(EXERCISE INPUT Opens)

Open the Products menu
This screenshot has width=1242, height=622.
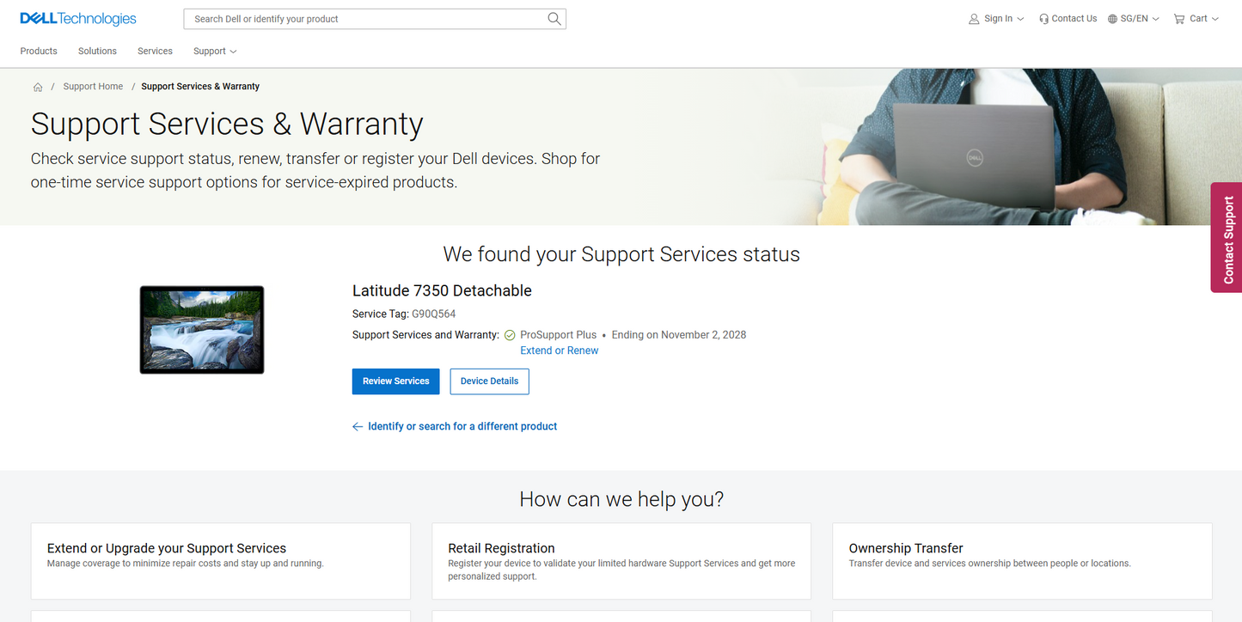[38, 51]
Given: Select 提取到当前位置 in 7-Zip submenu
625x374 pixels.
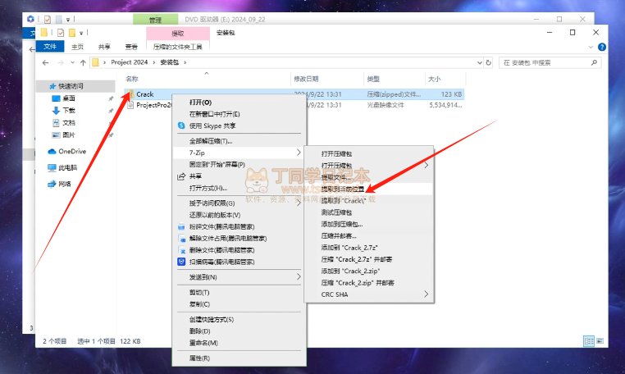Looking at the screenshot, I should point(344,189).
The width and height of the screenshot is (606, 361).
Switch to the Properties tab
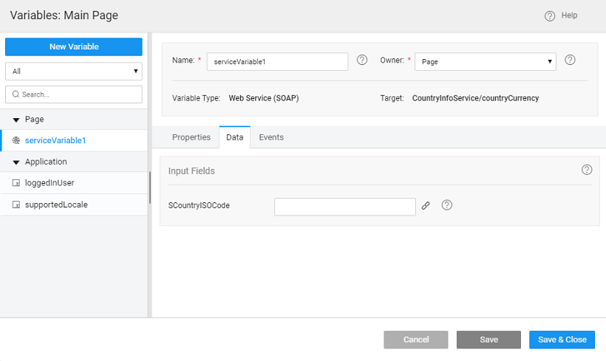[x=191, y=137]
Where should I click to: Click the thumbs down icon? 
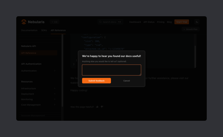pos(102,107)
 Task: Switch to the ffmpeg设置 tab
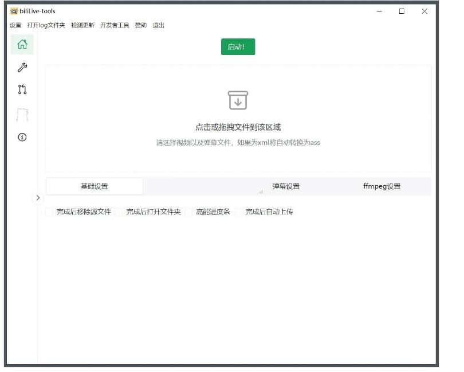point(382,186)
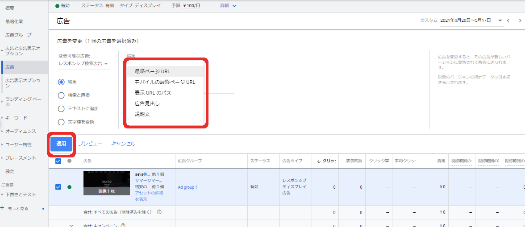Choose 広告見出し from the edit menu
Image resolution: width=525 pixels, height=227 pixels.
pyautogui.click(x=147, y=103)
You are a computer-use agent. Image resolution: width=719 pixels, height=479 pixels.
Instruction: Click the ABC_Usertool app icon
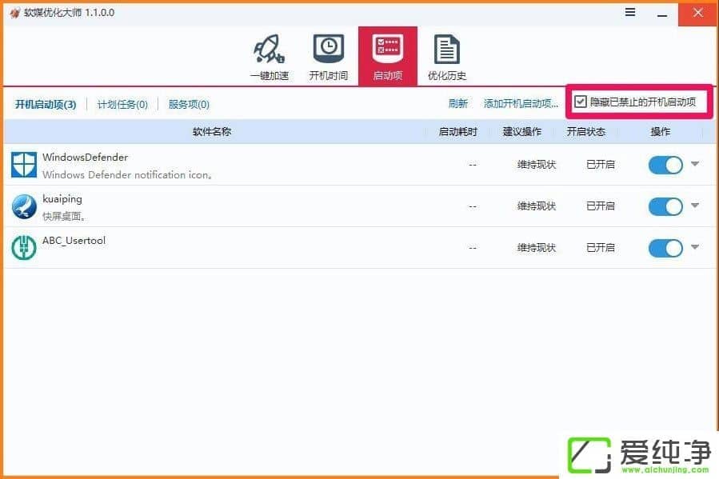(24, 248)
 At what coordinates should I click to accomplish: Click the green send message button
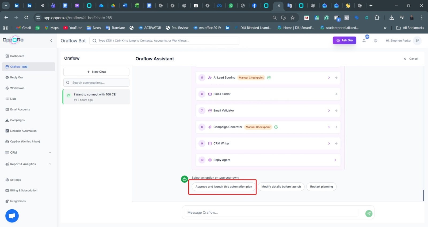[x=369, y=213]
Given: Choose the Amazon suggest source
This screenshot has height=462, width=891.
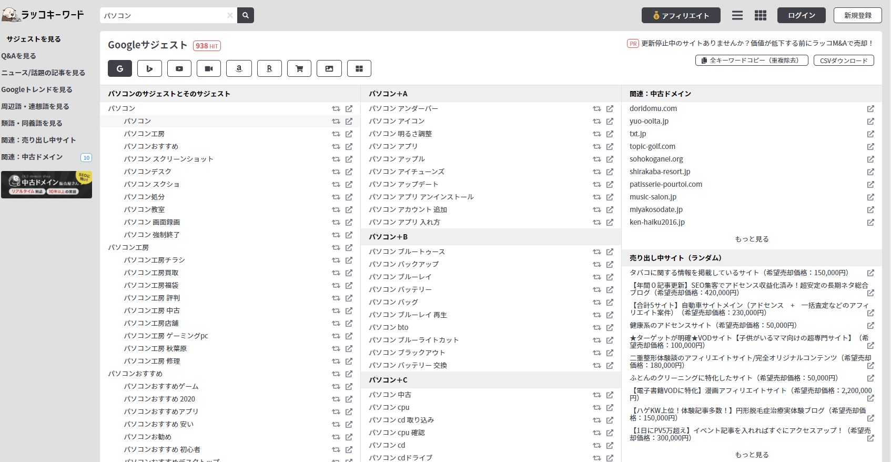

(EXERCISE INPUT Closes)

PROBLEM
The response must contain each line above that holds the string "Given".

RESULT
Given: Select 提取到当前位置 in 7-Zip submenu
Given: Choose the Amazon suggest source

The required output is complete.